Mom and daughter waiting at doctor's office for earache.
Mom and daughter waiting at doctor's office for earache. FangXiaNuo / Getty Images

Fluid in the ear (also called glue ear, serous otitis media, or serous otitis media with effusion), is caused by a blockage in the auditory (eustachian) tube, usually stemming from a cold, allergies, or an anatomical blockage, such as enlarged tonsils or turbinates. Fluid in the ear can be present with or without an ear infection. This condition is common, often goes undiagnosed and is much more common in small children than adults.

Symptoms Related to Fluid in the Ears

The symptoms of fluid in the ear vary widely between individuals and also have a wide range of severity. Some individuals may have all of the symptoms on this list while some may have none or only a few.
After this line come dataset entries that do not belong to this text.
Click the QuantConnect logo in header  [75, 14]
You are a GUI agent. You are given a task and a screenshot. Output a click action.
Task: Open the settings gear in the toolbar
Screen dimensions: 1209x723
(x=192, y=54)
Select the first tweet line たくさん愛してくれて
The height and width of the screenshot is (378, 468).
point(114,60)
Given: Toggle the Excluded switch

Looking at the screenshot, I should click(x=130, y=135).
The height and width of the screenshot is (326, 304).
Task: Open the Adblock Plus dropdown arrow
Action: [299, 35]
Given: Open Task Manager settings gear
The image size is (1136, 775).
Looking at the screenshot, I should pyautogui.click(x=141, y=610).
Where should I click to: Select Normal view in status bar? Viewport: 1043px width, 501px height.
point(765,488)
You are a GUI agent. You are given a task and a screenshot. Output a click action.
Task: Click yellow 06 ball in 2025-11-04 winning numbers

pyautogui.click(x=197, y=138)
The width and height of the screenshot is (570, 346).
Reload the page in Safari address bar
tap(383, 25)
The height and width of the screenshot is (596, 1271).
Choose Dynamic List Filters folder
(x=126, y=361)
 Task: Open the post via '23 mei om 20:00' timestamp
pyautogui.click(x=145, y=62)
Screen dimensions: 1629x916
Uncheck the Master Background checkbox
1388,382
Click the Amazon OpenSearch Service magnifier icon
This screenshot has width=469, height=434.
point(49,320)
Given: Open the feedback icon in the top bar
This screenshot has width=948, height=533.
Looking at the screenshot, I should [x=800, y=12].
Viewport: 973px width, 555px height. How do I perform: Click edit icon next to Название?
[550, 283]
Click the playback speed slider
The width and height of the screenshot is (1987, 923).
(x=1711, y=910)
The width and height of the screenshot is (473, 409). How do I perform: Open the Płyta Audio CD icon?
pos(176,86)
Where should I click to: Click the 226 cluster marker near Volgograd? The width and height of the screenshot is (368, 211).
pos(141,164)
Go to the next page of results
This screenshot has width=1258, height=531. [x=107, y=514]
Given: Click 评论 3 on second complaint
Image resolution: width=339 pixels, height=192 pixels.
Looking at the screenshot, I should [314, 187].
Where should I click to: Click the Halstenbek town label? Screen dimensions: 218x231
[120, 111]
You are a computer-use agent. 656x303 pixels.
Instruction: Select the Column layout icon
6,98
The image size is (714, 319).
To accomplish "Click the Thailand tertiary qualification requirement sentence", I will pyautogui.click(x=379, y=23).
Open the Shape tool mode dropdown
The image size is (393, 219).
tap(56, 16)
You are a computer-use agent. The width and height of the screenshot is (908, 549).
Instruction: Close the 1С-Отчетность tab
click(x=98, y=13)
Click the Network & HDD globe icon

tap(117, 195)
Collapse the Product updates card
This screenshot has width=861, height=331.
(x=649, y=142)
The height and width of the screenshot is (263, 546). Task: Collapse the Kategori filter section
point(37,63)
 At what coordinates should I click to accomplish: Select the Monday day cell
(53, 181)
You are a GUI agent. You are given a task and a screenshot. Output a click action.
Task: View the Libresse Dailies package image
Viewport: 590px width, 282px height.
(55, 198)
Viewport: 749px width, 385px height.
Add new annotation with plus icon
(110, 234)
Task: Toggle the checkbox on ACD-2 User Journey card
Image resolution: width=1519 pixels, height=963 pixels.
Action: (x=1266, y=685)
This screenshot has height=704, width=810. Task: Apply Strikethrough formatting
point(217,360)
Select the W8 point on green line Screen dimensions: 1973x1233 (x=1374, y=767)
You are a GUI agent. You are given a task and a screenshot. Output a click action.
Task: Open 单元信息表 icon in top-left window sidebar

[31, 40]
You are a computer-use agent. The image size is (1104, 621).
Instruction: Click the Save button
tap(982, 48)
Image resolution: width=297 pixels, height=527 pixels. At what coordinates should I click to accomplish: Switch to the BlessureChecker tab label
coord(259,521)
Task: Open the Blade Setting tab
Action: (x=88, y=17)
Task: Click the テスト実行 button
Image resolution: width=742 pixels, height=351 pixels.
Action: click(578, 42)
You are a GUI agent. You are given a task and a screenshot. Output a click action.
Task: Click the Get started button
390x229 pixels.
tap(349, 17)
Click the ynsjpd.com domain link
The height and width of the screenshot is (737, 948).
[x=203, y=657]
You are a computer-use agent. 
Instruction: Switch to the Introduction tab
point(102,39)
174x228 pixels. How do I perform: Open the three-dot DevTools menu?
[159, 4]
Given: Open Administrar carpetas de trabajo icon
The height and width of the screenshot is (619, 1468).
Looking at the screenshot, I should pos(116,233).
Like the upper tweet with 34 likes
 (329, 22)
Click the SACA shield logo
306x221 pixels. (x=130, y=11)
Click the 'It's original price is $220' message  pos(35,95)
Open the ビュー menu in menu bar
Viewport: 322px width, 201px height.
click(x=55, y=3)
Common symptoms of fluid in the ear include:

  • Hearing loss (parents may notice that a child turns the television up quite loud, that they don't always come when they are called, or that they don't enjoy toys that make sounds).
  • Feeling of fullness in the ears, feeling like your ears need to "pop"but being unable to do so.
  • Vertigo (dizziness, loss of balance).
  • Ear aches or ear pain (rare without the presence of a middle ear infection).
  • Pain in the ears that may increase when changing altitude or diving (rare).
  • Poor school performance (may stem from hearing difficulties).
  • behavior problems
  • recurring middle ear infections
  • Fluid in the ear may be accompanied by signs and symptoms of allergies or an upper respiratory infection including congestion, runny nose, post nasal drip, or watery eyes.

    Especially in small children, there may be no noticeable symptoms at all. If fluid in the ear is undiagnosed in developing children, it can lead to problems such as speech delays and delays in gross motor development. Occasionally a child with fluid in the ears may have no other symptoms except missing milestones such as not walking or talking on time.


    A doctor may notice visual changes to the ear drum during examination with an otoscope such fluid or bubbles behind the ear drum, a retracted ear drum, or an abnormal coloration of the ear drum.

    Will I Need Ear Tubes?

    If fluid in the ear does not resolve on its own after a reasonable amount of time (usually about three months), and is associated with hearing loss or debilitating symptoms, the surgical placement of ventilation tubes may be necessary. During this procedure a small hole is made in the ear drum, (called a myringotomy), and a tiny synthetic tube is used to keep the auditory tube open and allow the fluid to drain properly. This also allows for proper ventilation of the inner ear.

    Your doctor may choose to place ventilation tubes rather than wait for the fluid to clear on it's own if your child is at risk for developmental delays. Untreated fluid in the ear can not only cause developmental delays in young children but can lead to a retracted ear drum which over a period of time can lead to permanent hearing loss. The surgical placement of ventilation tubes is currently the only treatment for fluid in the ears that is supported by research. Research has shown that other treatments such as the administration of medications (decongestants) are not effective.